Indian Army announces new land warfare doctrine

21 December 2018

The Indian Army (IA) is seeking to create integrated battle groups (IBGs), expand its cyber warfare capabilities, and induct energy-directed weapons as well as artificial intelligence-based systems to manage multiple security challenges, the service announced in its Land Warfare Doctrine-2018.

IA cadets take part in a ‘tactical continuity training’ exercise at an officers training academy in Chennai in March 2018. The IA published its Land Warfare Doctrine-2018 in mid-December. (Arun Sankar/AFP/Getty Images)IA cadets take part in a 'tactical continuity training' exercise at an officers training academy in Chennai in March 2018. The IA published its Land Warfare Doctrine-2018 in mid-December. (Arun Sankar/AFP/Getty Images)

Dated 27 November, but published in mid-December, the doctrine states that the IA will employ "composite" IBGs comprising a mix of five to six battalions to execute conventional combat operations for "greater flexibility in force application".

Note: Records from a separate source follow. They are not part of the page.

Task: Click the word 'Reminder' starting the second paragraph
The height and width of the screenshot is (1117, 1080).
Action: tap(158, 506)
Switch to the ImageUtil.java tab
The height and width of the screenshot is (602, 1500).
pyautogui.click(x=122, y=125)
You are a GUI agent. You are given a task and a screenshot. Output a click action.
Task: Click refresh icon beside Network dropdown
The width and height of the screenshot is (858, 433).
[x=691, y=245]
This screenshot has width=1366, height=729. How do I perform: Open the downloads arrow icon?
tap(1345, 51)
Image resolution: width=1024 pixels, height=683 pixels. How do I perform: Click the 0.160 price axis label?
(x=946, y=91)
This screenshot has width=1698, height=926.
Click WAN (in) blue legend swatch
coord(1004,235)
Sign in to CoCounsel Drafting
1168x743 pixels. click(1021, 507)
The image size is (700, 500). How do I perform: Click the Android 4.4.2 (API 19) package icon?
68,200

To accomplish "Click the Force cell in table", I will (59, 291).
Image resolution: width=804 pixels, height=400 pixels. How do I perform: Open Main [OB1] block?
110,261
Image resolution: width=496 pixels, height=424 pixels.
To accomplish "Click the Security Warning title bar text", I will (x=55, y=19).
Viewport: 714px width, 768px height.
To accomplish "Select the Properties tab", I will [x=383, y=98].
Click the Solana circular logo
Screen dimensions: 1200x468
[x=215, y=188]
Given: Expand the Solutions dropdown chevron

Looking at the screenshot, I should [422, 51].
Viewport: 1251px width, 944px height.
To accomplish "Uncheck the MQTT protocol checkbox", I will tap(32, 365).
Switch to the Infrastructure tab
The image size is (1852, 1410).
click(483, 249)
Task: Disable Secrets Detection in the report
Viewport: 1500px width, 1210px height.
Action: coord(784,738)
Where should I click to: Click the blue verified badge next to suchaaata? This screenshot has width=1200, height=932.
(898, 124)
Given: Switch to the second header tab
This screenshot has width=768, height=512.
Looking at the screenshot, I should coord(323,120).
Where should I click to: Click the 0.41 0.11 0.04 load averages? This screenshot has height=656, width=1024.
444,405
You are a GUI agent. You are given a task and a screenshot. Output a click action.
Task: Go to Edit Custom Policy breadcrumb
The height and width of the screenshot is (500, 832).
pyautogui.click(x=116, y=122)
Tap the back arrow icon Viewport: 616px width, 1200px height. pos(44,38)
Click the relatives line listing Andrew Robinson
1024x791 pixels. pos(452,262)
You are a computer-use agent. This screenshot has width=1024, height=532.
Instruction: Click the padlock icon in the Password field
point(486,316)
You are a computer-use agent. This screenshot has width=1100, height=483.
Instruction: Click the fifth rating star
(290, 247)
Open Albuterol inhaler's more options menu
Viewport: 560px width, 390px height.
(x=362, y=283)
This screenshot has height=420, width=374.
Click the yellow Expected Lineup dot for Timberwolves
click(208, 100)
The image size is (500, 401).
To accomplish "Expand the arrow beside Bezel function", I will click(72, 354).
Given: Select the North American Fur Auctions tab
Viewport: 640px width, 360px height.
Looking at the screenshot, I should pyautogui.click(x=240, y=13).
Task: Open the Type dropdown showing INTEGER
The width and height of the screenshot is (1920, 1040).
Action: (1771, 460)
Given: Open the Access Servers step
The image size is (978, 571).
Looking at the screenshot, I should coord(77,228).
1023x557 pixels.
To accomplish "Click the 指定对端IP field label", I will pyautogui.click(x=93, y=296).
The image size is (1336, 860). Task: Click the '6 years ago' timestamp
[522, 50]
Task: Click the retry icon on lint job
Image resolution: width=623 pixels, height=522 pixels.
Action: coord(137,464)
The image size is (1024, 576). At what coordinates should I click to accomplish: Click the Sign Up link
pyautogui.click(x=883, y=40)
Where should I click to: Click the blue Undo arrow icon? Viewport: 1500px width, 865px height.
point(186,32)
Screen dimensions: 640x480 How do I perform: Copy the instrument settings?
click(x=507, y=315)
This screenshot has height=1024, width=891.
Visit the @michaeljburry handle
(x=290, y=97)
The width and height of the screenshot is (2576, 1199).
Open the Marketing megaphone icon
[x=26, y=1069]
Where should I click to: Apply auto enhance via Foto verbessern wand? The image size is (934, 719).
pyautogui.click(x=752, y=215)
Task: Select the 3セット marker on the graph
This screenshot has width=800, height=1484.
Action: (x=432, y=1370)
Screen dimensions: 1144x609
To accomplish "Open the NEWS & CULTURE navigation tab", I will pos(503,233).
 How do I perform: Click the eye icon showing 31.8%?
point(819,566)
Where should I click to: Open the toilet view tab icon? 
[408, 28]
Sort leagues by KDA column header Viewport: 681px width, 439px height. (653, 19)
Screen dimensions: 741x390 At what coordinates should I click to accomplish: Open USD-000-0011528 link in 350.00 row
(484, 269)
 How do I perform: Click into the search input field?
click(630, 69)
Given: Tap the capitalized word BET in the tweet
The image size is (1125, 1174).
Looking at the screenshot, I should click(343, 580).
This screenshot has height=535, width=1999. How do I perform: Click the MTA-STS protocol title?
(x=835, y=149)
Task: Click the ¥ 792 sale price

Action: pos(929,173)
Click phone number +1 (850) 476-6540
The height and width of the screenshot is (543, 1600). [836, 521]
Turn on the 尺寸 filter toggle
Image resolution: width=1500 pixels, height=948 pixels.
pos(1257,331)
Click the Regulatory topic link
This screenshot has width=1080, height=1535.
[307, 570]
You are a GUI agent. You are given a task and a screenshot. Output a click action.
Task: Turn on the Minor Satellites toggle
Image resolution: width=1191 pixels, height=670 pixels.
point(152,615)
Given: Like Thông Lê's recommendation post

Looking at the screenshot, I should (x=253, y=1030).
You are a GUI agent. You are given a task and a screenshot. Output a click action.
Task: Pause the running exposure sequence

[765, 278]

Each IBG, which would be larger than the existing 3,000 personnel-strong brigade but smaller than a 10,000-strong division, would be headed by a two-star officer and include infantry, armoured, artillery, air-defence, and support units, all of which would be backed by attack helicopters.

According to the doctrine, the IA's will also focus on developing cross-domain capabilities, facilitating enhanced jointness and integration among the three services, and optimising the available forces and resources "for effective and robust military responses in a future battlefield milieu".

The IA is also refining its strategies to deal with dangers emanating from "restive, complex and active" border disputes with Pakistan and China and what it referred to as "state-sponsored-terrorism from across the border".

The doctrine states that the IA will deal with "deliberate transgressions" by China's People's Liberation Army (PLA) across the disputed 4,057 km-long Line of Actual Control (LoAC) in a "firm and resolute manner" and in "consonance with existing agreements and protocols".

This comes after the IA and the PLA were embroiled in a 72 day-long stand off that ended in August 2017 at the Doklam tri-junction, which is situated along the disputed borders between India, China and Bhutan. The IA is of the view that it faced down the PLA at the time.

The doctrine also states that the IA will continue to carry out counter-insurgency (COIN) operations against Pakistan to "ensure deterrence through punitive measures" such as the September 2016 cross-border 'surgical strike' carried out by IA special forces against suspected militants in the disputed border region of Kashmir.